Sonntag, 8. Februar 2015

Heiligsprechung von Joseph Vaz


Bei seiner Reise nach Asien hatte Papst Franziskus auch einem Besuch in Sri Lankas (Ceylon) vor. 

Der Inselstaat (20 Millionen Einwohner) ist dem indischen Subkontinent vorgelagert. Bereits im 5. Jahrhundert kamen erste christliche Missionare aus Persien ins heutige Sri Lanka. Doch erst mit der Ankunft der Portugiesen im 16. Jahrhundert begann eine systematische, von katholischen Orden getragene Mission. 

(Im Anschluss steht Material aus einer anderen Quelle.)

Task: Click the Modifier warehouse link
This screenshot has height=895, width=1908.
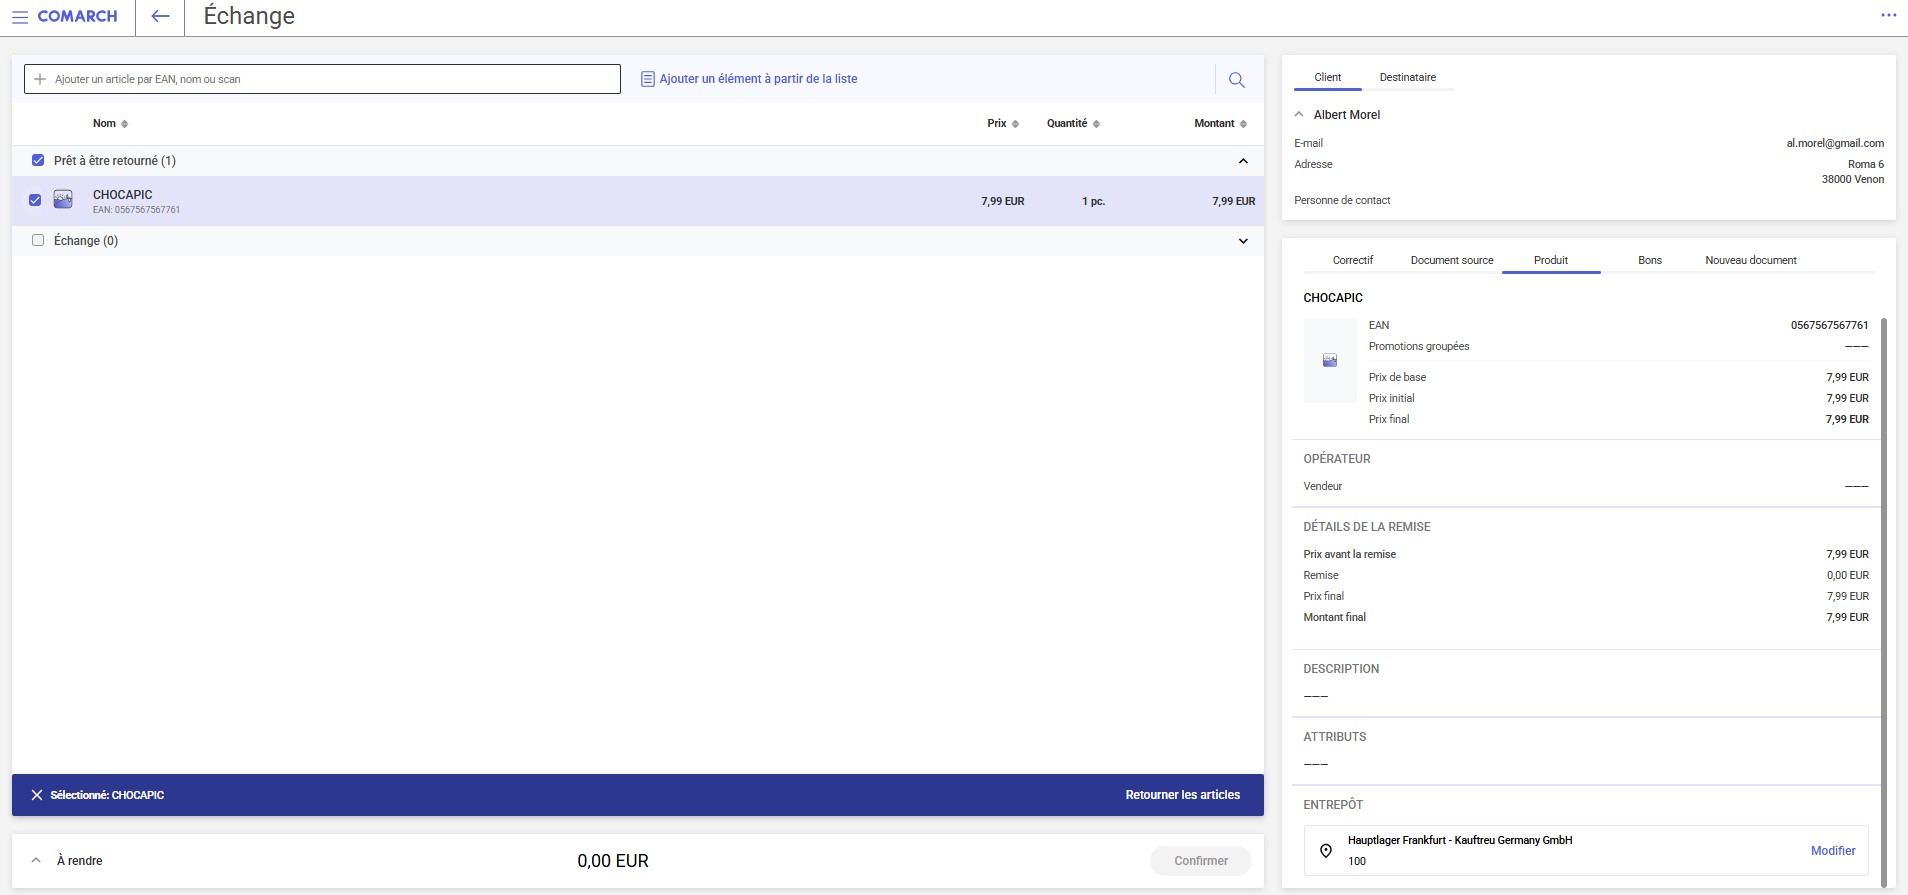Action: click(x=1832, y=851)
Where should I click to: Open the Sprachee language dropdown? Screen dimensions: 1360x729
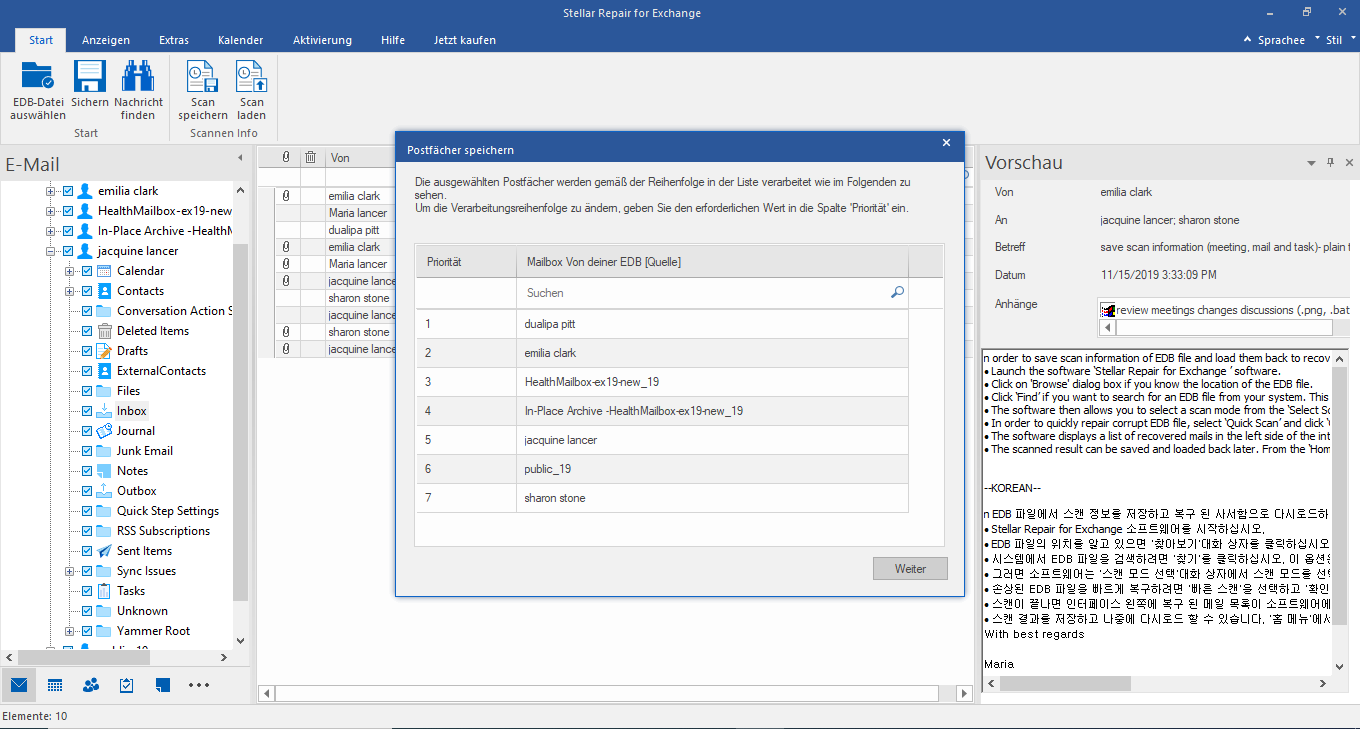tap(1281, 40)
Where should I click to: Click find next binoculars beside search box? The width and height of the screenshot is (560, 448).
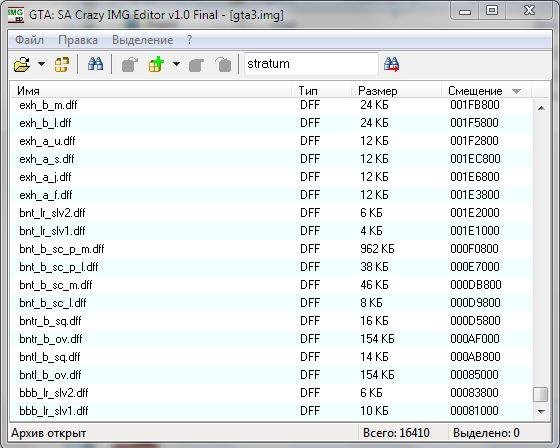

Heute leben rund 1,5 Millionen Katholiken, etwa sieben Prozent der Bevölkerung Sri Lanka, im Hautstadt-Erzbistum Colombo und in elf weiteren Bistümern. Sie gehören je etwa zur Hälfte der singhalesischen Mehrheit und der tamilischen Minderheit an. In 433 Gemeinden wirken insgesamt 836 Diözesan- und 478 Ordenspriester. Die Zahl der Priesterberufungen gilt als hoch. 

Dass die katholische Kirche auf Sri Lanka die Unterdrückung durch die protestantischen Niederländer seit Mitte des 17. Jahrhunderts überlebte, verdankt sie vor allem dem Wirken des indischen Missionars Joseph Vaz (1651 – 1711). Papst Franziskus sprach ihn bei seinem Sri-Lanka-Besuch am 14. Januar in Colombo heilig.